深冷轧制奥氏体不锈钢组织超细化机理与强韧性控制

The cryorolling is identified as a promising and novel technology to produce ultrafine-grained sheets and greatly improve strength and ductility by deforming them at cryogenic temperature in recent years. For the coarse grain and low strength of austenitic stainless steel in the conventional production conditions, a research idea is proposed with cryorolling and short annealing treatment to obtain ultrafine-grain sheets in this project, by which the strength and ductility of austenitic stainless steel can be greatly improved. The following scientific issues will be researched: 1) Studying the effect of cryorolled metastable austenitic stainless steel on dislocation configuration and the lattice distortion. 2) Observing and controlling the recrystallization behaviors of nucleation and growth about cryorolled sample with short annealing treatment. 3) Discovering the genetic laws of microstructure, texture and grain boundary character evolution in cryorolling and short annealing procedure. 4) Developing the theory about thermodynamic and physical metallurgy on refining grain and studying strength-ductility mechanism in cryorolling conditions. The aims of this project are to establish the theoretical framework of evolution of microstructure and properties of cryorolled austenitic stainless steel with face centered cubic crystal structure, and to obtain the ultrafine-grained austenitic stainless steel samples with submicron grain size (≤0.5μm ) and improved product of strength and elongation (≥40%).The objective of this investigation is to explore a cryorolling theory for developing the material potential properties, which has important significance and practical value for exploring new ways to enhance the material properties.

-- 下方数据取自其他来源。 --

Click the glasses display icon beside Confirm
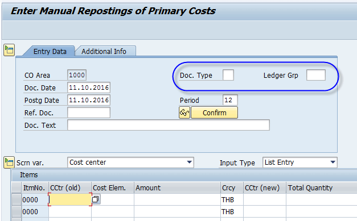This screenshot has width=357, height=221. [x=184, y=112]
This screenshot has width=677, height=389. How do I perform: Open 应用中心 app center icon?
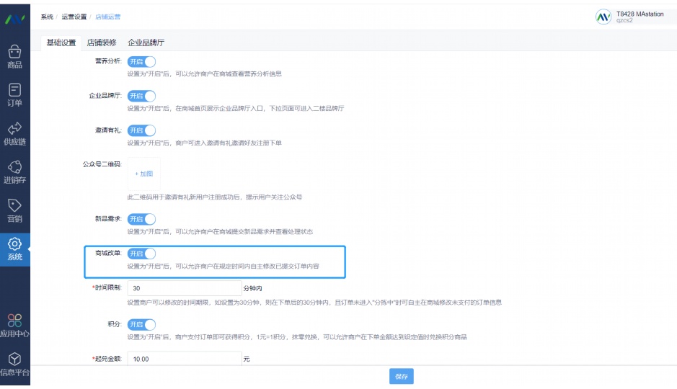[x=14, y=321]
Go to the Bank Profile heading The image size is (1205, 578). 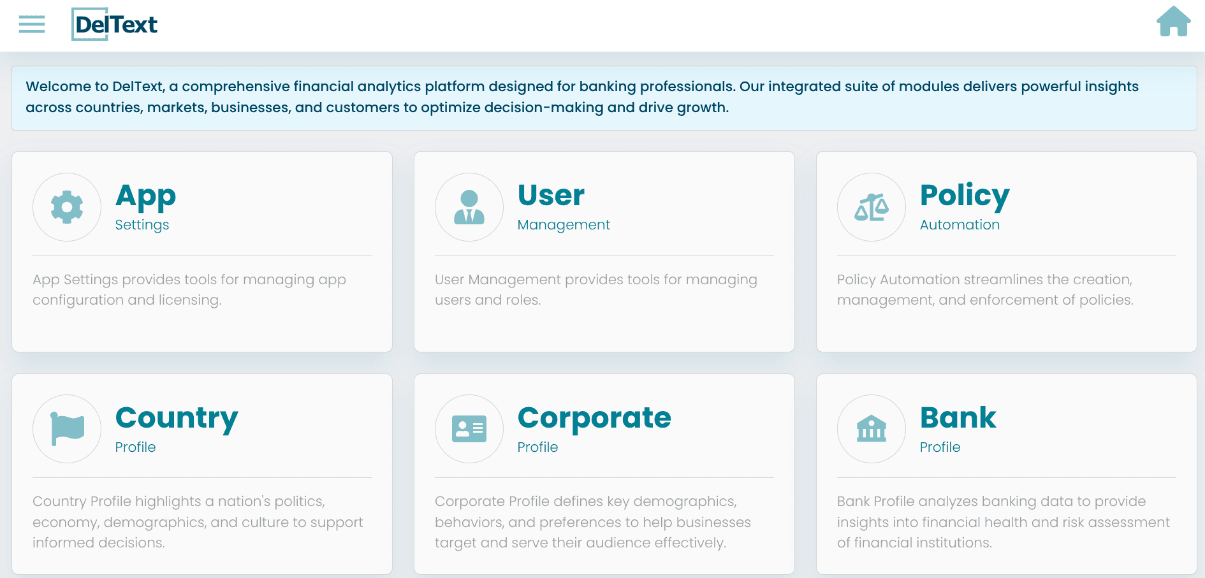pos(958,418)
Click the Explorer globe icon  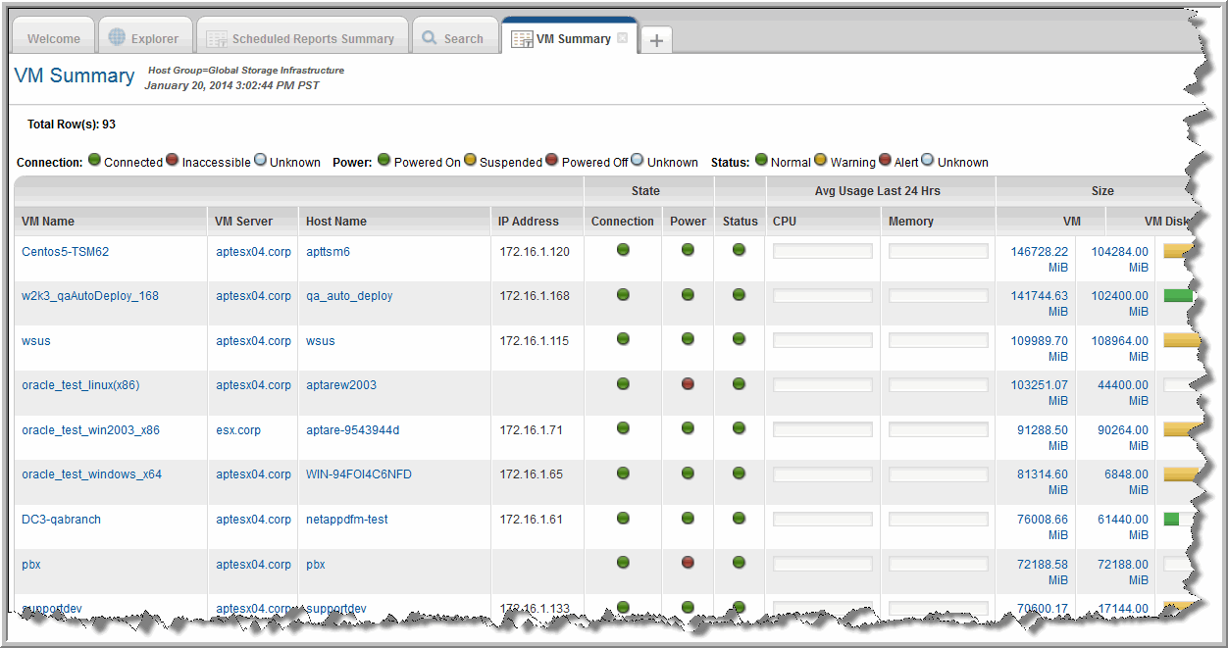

深冷轧制是近年出现的材料加工新技术，在材料组织超细化、改善强韧性等方面具有显著的作用。本项目针对奥氏体不锈钢在常规生产条件下晶粒组织粗大且强度偏低等问题，提出采用深冷轧制及快速退火过程实现晶粒超细化的研究思路，目的是大幅度提高奥氏体不锈钢强韧性。重点研究以下科学问题：1）深冷轧制对亚稳奥氏体不锈钢位错组态及晶格畸变的影响；2）深冷轧件在快速退火条件下形核、长大等再结晶行为的观测与控制；3）深冷轧制及快速退火过程显微组织、织构及晶界特征演变的遗传规律；4）深冷轧制晶粒细化的热力学与物理冶金学原理及强韧化机理。本研究目标是：建立深冷轧制面心立方结构奥氏体不锈钢组织性能演变与控制的理论框架，获得晶粒尺寸达到亚微米级（≤0.5μm）、强塑积提高40%以上的超细晶奥氏体不锈钢样件。本研究旨在探索深冷轧制技术新体系，用于深入挖掘材料性能潜力，对探索提升材料性能新途径具有重要意义和实用价值。

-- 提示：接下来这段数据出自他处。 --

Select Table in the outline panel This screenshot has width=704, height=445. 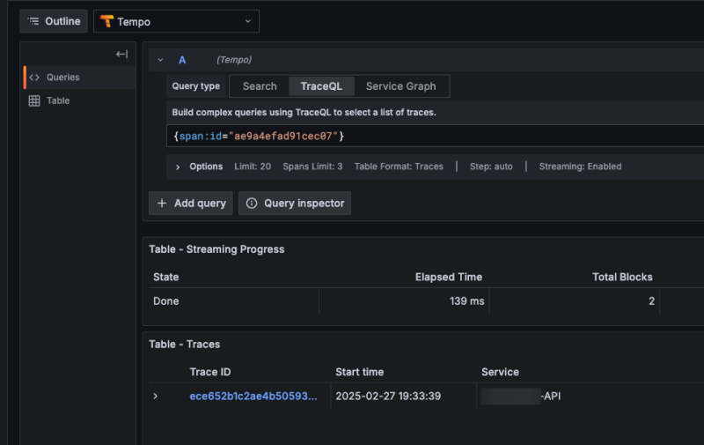tap(58, 101)
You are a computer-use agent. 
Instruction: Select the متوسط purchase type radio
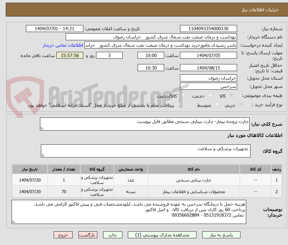(x=217, y=104)
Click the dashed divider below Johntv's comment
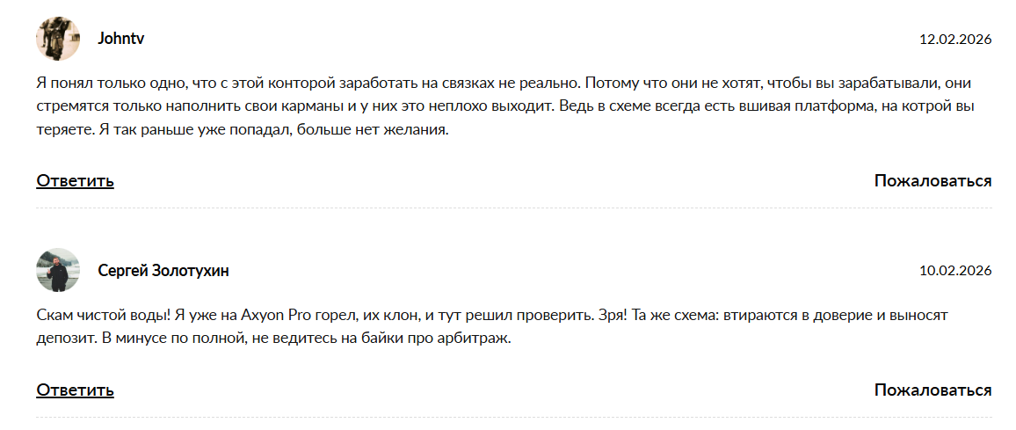This screenshot has width=1016, height=430. [x=514, y=208]
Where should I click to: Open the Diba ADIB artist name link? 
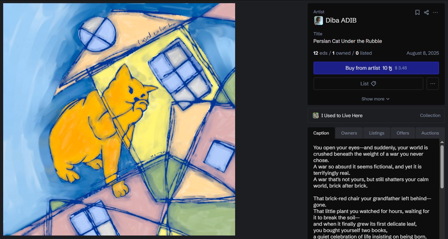point(341,21)
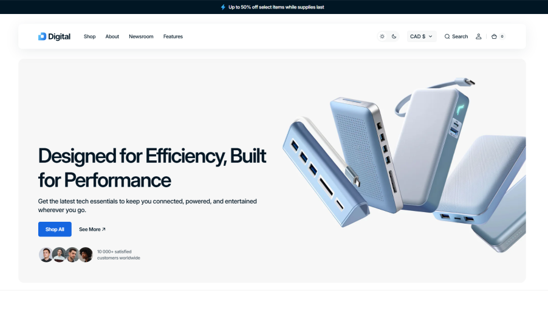
Task: Click the Digital brand name text
Action: coord(60,36)
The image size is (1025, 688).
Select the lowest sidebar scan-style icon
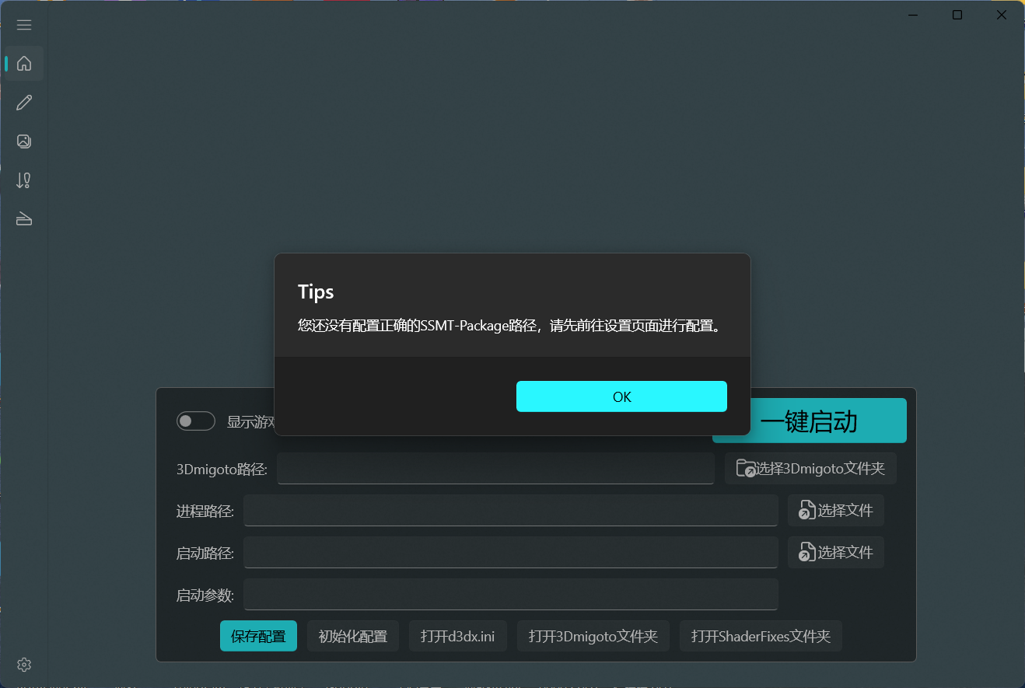[23, 218]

深冷轧制技术是近年来出现的材料加工新技术，在细化材料组织、改善强韧性等方面表现出显著的效果。针对奥氏体不锈钢在常规生产条件下晶粒粗大且强度偏低等问题，提出采用深冷轧制及快速退火方式实现晶粒超细化的研究思路来提高奥氏体不锈钢的强韧性。本项目经过三年的研究工作，取得了以下的研究成果：. （1）以304奥氏体不锈钢冷轧退火板为实验材料，在实验室条件下，对不锈钢试样进行不同方式的深冷轧制及快速退火处理，研究深冷轧制压下率、退火温度及退火时间、循环退火处理等工艺对不锈钢微观组织的影响。结果表明，晶粒尺寸随退火温度的升高而增大，退火温度对晶粒尺寸的影响程度要大于退火时间。经循环退火处理试样的晶粒尺寸小于一次退火处理，深冷轧制压下率为65%时，其晶粒尺寸仅为一次退火处理的一半，且逆相变比例升高，尺寸分布更加均匀。. （2）对经不同深冷轧制工艺处理的不锈钢试样进行力学性能检测，分别研究了深冷轧制工艺对不锈钢强塑积、维氏硬度、宏观织构及微观织构的影响。结果表明，不锈钢试样的强塑积随退火温度和压下率的增加而上升，经深冷轧制及退火处理试样的强塑积均在20000MPa%以上。不锈钢试样的硬度随退火温度的升高而下降，经深冷轧制及退火处理试样的硬度值均在280HV10以上。退火处理后，不锈钢试样α和γ取向线的取向密度均随退火温度的升高而减弱。. 上述研究成果不仅提供了普通奥氏体不锈钢组织超细化和强韧性控制的新方法，而且还大大丰富了现有物理冶金学知识，为钢铁材料，特别是为逆转变奥氏体钢的显微组织设计和力学性能优化提供了新思路和新方法，因此具有科学意义。